O Banco Central decidiu reduzir a taxa Selic pela menor margem possível após cerca de dois anos de manutenção ou alta dos juros. A decisão foi tomada com cautela devido às incertezas provocadas pelo conflito entre Estados Unidos e Irã, além da volatilidade da economia internacional. O corte evita tanto a manutenção dos juros em um patamar elevado como também uma redução maior que não seria adequada ao atual cenário.
O momento atual também é afetado por instabilidades locais, como a liquidação de um banco e movimentações judiciais que impactam o setor financeiro. O Banco Central revisou suas projeções para incorporar os riscos externos, especialmente relacionados ao conflito no Oriente Médio e suas consequências para o preço do petróleo e o dólar, que influenciam diretamente a inflação.

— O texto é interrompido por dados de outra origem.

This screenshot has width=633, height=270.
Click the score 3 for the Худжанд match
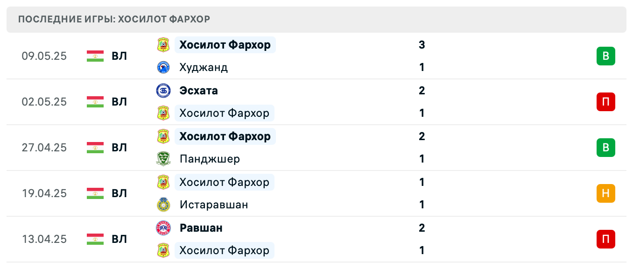422,45
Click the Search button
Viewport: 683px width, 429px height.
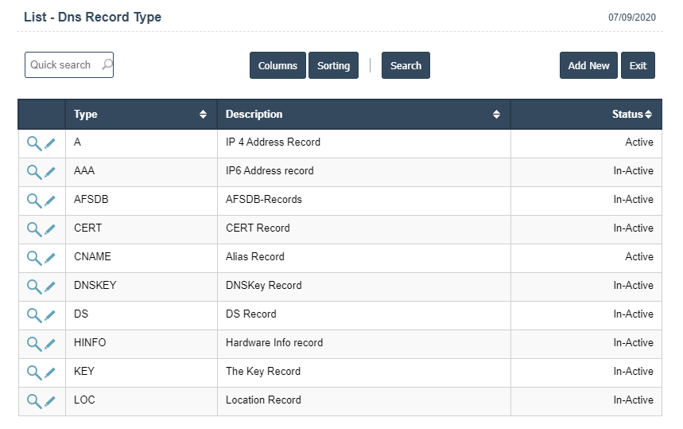point(406,66)
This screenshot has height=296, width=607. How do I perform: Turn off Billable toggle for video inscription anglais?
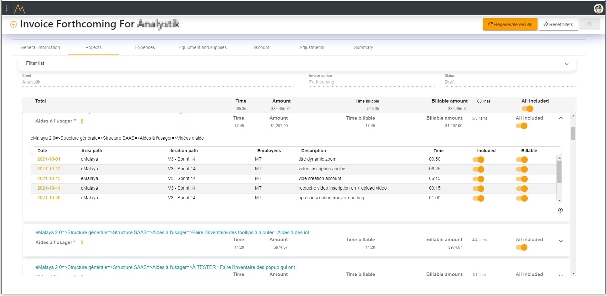[x=522, y=169]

A perspectiva para os próximos meses indica possibilidade de novos cortes graduais, desde que a situação internacional não se agrave. O caminho da Selic segue incerto e dependerá da evolução dos conflitos internacionais e da resposta da economia global e doméstica.
O Banco Central reduziu a taxa Selic pela menor margem possível, refletindo a cautela frente às incertezas provocadas pelo conflito entre Estados Unidos e Irã. A decisão evitou manter os juros em 15% ao ano, considerada uma medida exagerada, e também cortá-los em meio ponto, que não teria coerência diante da volatilidade da economia internacional desde janeiro.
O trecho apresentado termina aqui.